Декабрь 2022 года
12 марта 2022 г. в 13:27
— Саша, тебе Элла названивает! — крикнула Алина мужу, который, закатав рукава рубашки, с видом как минимум нобелевского лауреата по химии размешивал в бутылочке специальную питательную смесь для ребенка — из пребиотиков, витаминов и четырёх видов кристаллизованной крови.
— Поставь на громкую связь, — пробухтел Руневский, — я не могу отвлекаться!

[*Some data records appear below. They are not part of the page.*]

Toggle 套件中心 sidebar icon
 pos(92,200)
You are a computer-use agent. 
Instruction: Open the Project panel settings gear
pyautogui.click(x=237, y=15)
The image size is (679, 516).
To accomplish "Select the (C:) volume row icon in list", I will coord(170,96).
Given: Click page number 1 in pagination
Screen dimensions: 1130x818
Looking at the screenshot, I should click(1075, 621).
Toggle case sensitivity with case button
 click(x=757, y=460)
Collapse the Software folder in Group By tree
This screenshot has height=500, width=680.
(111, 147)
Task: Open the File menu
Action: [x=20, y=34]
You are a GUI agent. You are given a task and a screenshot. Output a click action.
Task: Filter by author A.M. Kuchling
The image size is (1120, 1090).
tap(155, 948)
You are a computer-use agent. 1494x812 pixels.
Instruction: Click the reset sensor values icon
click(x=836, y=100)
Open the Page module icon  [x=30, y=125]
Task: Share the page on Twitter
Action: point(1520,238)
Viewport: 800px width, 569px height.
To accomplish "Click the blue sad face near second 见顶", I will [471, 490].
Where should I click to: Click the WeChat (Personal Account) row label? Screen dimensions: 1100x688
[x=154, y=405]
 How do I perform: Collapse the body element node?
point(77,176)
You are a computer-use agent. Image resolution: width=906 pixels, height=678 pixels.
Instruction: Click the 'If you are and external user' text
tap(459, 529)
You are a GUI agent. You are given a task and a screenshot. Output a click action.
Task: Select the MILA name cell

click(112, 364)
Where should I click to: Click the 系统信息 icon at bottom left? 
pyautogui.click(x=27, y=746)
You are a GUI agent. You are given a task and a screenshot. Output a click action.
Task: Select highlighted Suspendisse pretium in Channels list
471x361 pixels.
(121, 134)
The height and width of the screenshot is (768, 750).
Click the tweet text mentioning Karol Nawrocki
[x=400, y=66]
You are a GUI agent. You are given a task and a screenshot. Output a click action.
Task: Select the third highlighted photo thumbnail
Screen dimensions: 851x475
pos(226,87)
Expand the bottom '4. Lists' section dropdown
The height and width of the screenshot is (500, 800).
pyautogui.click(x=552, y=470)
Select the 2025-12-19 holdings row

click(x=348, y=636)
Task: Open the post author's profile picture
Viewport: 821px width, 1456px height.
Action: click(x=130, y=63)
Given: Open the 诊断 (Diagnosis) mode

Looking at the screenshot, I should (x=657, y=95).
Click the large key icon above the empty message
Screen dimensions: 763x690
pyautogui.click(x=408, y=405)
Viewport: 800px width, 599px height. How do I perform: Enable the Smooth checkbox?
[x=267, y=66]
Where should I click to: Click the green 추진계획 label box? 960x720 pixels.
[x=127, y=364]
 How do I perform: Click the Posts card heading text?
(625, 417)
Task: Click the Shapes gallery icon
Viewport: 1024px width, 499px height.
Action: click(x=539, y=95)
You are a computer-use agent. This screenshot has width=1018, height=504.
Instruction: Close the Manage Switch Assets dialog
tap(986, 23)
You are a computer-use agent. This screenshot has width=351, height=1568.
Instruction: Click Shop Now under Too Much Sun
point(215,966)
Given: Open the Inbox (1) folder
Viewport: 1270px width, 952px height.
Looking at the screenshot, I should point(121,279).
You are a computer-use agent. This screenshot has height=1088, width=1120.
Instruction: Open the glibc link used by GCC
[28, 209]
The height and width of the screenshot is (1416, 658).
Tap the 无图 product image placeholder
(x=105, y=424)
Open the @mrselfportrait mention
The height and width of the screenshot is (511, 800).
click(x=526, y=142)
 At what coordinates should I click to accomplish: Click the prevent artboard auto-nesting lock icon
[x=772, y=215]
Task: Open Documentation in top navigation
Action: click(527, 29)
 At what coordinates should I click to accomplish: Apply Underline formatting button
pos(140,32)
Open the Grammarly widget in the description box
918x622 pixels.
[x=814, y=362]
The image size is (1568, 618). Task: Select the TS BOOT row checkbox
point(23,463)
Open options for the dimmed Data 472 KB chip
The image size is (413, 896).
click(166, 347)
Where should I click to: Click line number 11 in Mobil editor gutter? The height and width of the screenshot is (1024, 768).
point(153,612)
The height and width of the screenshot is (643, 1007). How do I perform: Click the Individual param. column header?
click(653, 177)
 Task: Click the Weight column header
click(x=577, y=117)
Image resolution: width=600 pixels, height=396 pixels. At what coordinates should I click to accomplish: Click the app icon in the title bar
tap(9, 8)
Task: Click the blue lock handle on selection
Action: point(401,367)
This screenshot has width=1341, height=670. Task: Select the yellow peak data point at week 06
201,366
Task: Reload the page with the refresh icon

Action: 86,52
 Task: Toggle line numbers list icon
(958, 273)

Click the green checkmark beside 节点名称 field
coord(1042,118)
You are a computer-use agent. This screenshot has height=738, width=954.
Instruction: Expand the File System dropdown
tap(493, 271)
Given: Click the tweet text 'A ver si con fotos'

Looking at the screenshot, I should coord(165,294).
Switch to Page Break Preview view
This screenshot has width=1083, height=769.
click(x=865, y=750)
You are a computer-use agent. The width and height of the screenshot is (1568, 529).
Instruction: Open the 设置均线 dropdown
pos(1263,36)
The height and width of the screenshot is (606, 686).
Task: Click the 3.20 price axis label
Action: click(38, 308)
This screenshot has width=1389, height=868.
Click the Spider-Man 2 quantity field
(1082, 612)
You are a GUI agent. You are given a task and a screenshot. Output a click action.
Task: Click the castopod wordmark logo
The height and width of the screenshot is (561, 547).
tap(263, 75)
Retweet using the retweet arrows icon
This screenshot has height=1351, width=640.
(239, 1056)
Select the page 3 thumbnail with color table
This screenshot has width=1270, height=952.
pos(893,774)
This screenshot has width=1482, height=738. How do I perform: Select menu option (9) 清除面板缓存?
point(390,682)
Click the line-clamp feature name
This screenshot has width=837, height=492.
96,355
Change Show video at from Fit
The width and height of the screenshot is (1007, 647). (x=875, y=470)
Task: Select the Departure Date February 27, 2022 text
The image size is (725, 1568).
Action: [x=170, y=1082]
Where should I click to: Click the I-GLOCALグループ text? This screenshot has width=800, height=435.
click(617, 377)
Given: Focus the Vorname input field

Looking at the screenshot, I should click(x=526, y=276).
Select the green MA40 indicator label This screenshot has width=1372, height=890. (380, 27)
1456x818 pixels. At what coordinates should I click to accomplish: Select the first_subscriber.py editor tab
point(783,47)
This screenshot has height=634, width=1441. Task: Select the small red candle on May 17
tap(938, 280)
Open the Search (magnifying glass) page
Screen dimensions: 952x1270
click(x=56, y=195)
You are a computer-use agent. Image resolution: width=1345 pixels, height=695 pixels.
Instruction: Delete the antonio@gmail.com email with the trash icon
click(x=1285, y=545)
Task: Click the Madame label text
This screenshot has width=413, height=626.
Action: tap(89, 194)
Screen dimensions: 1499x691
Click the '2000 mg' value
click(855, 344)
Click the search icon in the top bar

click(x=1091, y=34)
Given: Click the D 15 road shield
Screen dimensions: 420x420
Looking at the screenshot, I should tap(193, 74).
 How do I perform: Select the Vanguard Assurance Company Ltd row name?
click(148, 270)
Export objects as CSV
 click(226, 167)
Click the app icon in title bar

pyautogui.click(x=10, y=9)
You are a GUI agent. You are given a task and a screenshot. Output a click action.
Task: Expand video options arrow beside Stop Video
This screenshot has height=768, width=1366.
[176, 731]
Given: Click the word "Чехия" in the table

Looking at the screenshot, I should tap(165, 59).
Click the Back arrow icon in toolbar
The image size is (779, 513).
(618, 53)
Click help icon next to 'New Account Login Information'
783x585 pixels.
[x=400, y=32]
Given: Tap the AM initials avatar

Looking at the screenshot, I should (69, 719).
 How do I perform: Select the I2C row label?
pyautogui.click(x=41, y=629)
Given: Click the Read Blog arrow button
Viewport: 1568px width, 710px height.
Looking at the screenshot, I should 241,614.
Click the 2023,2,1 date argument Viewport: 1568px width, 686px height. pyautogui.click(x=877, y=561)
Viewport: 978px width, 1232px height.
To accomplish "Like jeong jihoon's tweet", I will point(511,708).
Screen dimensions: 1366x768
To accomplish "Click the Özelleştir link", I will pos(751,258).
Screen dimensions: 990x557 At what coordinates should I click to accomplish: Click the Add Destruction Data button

Тут нужно отмерить сорок две капли…
Алина закатила глаза, перехватила поудобнее заснувшую у неё на руках остроухую девочку и нажала эмблемку громкоговорителя на экране смартфона.
И тут же комната взорвалась звонким, командным голосом, перекрикивающим по-итальянски экспрессивно какой-то шум на фоне.
— Сандро! — громыхнуло из трубки, и Ада на руках у Алины, вздрогнув, захныкала, заставляя молодую мать оставить телефон на столе и спешно ретироваться с кухни, — хулиган и негодяй! Почему ты не берёшь трубку? Мы договаривались созвониться сегодня! Я, между прочим, волнуюсь!
— Привет, — сквозь зубы ответил Руневский, вытирая испарину со лба закатанным рукавом, — прости, погряз в домашних делах.
— Ты, да в домашних делах? Что за номер? — фыркнула Элла, — Алина от тебя сбежала, и ты теперь снова один за всех?
— Годы идут, а характер у тебя не меняется, — усмехнулся вампир, — не язви. Просто маленький ребёнок в доме добавляет обязанностей, знаешь ли!
Повисла неловкая пауза, и Руневский понял, что проговорился.
— Какой маленький ребёнок? — понизила голос Элла, — только не говори, что ты…
— Нет, нет, нет! — успокоил подругу Руневский, — я никого не обращал!
— Тогда я не понимаю, — занервничала Элла, и вдруг ее дыхание на том конце провода участилось, — Сандро, Dio… Ты и Алина… Вы… Да?!
Руневский беззлобно рассмеялся, забыв на секунду о смеси в своих руках — с каждым новым словом голос Эллы повышался, и окончание фразы больше напоминало восклицание, чем вопрос.
— Да, mia cara, да. У меня теперь две девчоночки.
Женский голос, искаженный телефонной связью, будто всхлипнул.
— Элла? — на всякий случай позвал Руневский, насторожившись.
Он так отчаянно старался отогнать от себя воспоминания об их ссоре столетней давности, что совсем забыл, из-за чего она произошла.
Все радости жизни, что испытала его названная сестра за свои почти двести лет, перечёркивались одной страшной истиной:
Она потеряла ребёнка.
Пускай, и не своего, но принятого ею, как родного.
— Прости, — сдавленно проговорила Элла, — Просто это так неожиданно… Я чертовски рада за вас, Сандро!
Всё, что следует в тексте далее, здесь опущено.